Data records section start
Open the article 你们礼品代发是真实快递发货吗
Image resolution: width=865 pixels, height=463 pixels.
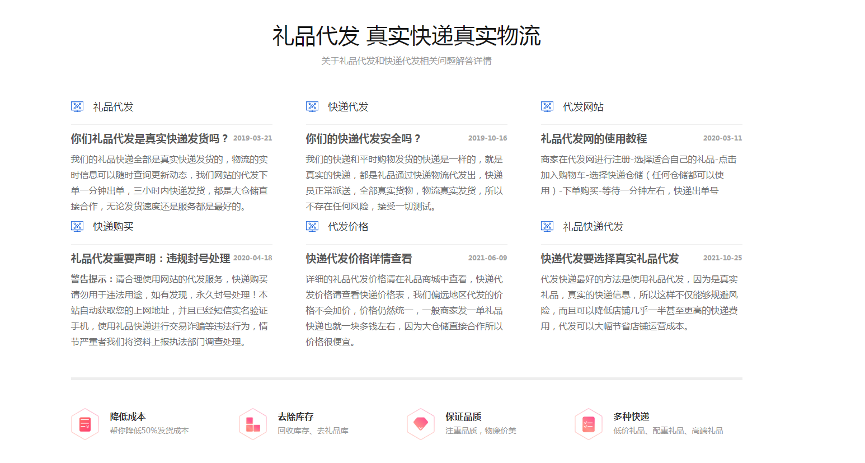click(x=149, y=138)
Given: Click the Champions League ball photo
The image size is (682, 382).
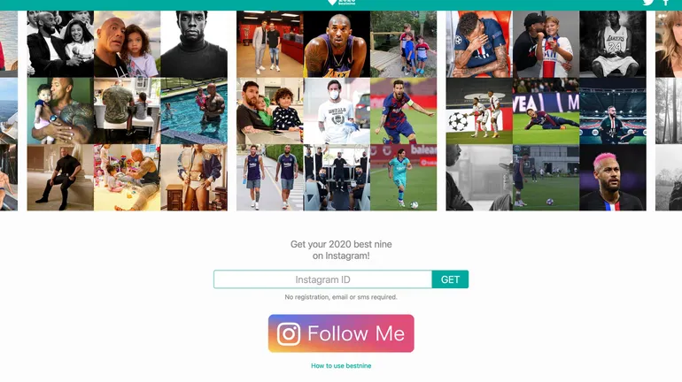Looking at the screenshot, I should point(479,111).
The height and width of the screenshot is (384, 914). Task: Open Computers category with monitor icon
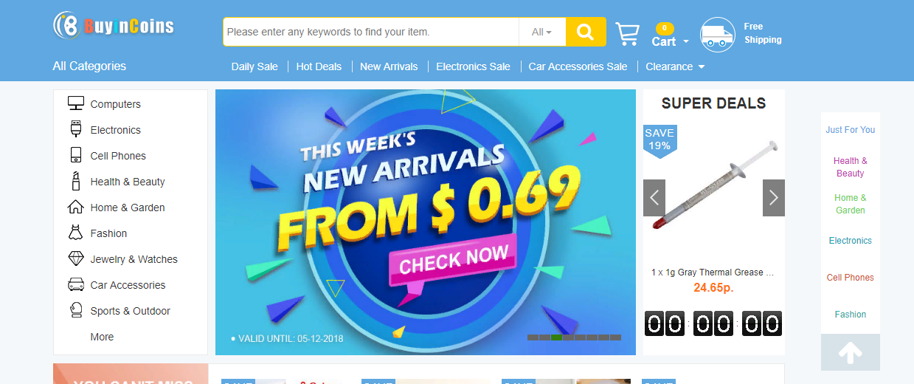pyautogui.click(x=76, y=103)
Data records section end
Your objective
Print the material above verbatim except the pictures.

Exercise answer
Open the article 你们礼品代发是真实快递发货吗
Image resolution: width=865 pixels, height=463 pixels.
click(x=149, y=138)
Given: Click the Champions League ball photo
The image size is (682, 382).
Looking at the screenshot, I should point(479,111).
The height and width of the screenshot is (384, 914). Task: Open Computers category with monitor icon
pyautogui.click(x=76, y=103)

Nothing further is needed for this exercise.